Document section —
# June Goose Banding Info



## rjefre (Sep 8, 2007)

Hi guys,
Here is the *tentative* schedule for banding this year:
June 8th - 11th....SLC
June 12th - 13th....Davis

More info will be available shortly, but for now they are very busy trying to get dates, places and times worked out. The DWR guys have asked if we will keep you all informed through this forum. We will post up info as it becomes available. For more info and/or to get volunteer info please call:
Troy Thompson - 801-698-6467
or me at 801-475-6155


----------



## rjefre (Sep 8, 2007)

Here is the latest info:

Monday June 8, 2009- Meet at Wildlife Services (1860W. Alexander Street)@ 0500. #1-Glendale Golf Course, #2 American Express, #3 Salt Lake Community College, #4 Hunter Woods Apartments, #5 Old Farm Apartments.

Tuesday June 9, 2009- Meet at Stonebridge Golf Course @ 0500 Stonebridge Golf Club
(4415 Links Drive (2400 South Bangerter Highway))
West Valley City, UT 84120
#1 Stonebridge Golf Course
#2 Mick Reilly Golf Course
#3 Murray Park








Wednesday June 10, 2009
Meet at Lee Kay Center @ 0500.
(6000 West 2100 South, Salt Lake City, UT )
Only Lee Kay Center
If you have a boat, canoe, or Kayak and you would like to bring it, then please do! This is the day that we will need the most help.

Thursday June 11, 2009
Meet at Murray Parkway Golf Course @0500 (6345 South Murray Parkway Ave., Murray, UT)

Raw data —
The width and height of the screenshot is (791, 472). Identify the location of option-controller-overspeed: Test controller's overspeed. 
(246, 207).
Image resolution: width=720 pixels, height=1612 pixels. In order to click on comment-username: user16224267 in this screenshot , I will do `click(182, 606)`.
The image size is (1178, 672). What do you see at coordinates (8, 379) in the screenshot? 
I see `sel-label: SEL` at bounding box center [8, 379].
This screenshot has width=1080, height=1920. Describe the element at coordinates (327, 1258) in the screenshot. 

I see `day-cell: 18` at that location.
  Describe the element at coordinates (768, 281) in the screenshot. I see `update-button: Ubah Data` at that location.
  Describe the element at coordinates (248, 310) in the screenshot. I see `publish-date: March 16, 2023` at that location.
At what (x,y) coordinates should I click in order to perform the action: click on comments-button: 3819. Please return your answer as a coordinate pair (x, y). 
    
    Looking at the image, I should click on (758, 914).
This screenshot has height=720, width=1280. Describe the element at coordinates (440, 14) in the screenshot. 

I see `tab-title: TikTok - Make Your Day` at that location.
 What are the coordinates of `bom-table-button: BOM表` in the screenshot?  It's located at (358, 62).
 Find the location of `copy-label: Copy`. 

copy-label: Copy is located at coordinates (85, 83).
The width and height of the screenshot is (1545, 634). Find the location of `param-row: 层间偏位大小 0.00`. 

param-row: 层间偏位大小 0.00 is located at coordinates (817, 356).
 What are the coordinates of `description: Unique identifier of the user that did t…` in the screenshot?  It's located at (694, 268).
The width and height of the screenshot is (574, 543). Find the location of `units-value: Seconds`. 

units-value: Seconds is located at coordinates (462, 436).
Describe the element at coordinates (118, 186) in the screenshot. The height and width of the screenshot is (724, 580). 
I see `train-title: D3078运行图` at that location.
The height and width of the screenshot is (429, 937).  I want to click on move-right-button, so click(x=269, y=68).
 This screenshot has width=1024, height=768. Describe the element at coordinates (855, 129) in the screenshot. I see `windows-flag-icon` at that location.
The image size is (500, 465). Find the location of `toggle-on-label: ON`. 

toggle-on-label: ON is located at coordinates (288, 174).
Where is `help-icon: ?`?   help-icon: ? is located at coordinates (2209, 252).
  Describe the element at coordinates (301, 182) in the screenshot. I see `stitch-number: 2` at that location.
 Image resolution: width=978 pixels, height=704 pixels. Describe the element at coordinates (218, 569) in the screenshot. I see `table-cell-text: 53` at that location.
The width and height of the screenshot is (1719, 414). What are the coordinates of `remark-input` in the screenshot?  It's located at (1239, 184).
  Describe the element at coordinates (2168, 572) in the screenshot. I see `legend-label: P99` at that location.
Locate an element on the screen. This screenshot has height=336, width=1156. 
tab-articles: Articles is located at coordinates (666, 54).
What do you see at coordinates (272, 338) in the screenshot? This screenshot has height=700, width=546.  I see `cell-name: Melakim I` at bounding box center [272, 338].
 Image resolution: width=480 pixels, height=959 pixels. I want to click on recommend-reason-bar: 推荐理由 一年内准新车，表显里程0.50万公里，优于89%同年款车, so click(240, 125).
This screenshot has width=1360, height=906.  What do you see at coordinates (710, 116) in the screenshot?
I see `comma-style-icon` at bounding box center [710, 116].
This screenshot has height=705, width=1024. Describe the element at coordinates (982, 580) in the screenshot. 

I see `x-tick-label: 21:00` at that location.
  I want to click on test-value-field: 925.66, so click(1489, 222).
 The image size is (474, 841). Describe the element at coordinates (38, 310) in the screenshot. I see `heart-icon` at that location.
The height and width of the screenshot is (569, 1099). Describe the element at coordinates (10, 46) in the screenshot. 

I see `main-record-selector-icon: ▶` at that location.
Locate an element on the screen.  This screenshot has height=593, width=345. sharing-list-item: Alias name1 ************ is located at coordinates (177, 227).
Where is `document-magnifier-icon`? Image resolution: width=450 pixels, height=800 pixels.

Activity list —
1 – Answer these questions from the goose banding thread:
(a) What dates does the tentative schedule give for Davis?
(b) Where do volunteers meet on Tuesday, June 9, 2009, and at what time?
(c) Which day is expected to need the most help?
2 – Reproduce the records word for word, starting at the line that contains "What do you see at coordinates (272, 338)" and running through the end of the records, including both of those lines.

Results in order —
1 –
(a) June 12th - 13th.
(b) At Stonebridge Golf Course, at 0500.
(c) Wednesday, June 10, 2009.

2 –
What do you see at coordinates (272, 338) in the screenshot? This screenshot has height=700, width=546.  I see `cell-name: Melakim I` at bounding box center [272, 338].
 Image resolution: width=480 pixels, height=959 pixels. I want to click on recommend-reason-bar: 推荐理由 一年内准新车，表显里程0.50万公里，优于89%同年款车, so click(240, 125).
This screenshot has width=1360, height=906.  What do you see at coordinates (710, 116) in the screenshot?
I see `comma-style-icon` at bounding box center [710, 116].
This screenshot has height=705, width=1024. Describe the element at coordinates (982, 580) in the screenshot. 

I see `x-tick-label: 21:00` at that location.
  I want to click on test-value-field: 925.66, so click(1489, 222).
 The image size is (474, 841). Describe the element at coordinates (38, 310) in the screenshot. I see `heart-icon` at that location.
The height and width of the screenshot is (569, 1099). Describe the element at coordinates (10, 46) in the screenshot. 

I see `main-record-selector-icon: ▶` at that location.
Locate an element on the screen.  This screenshot has height=593, width=345. sharing-list-item: Alias name1 ************ is located at coordinates (177, 227).
Where is `document-magnifier-icon`? Image resolution: width=450 pixels, height=800 pixels.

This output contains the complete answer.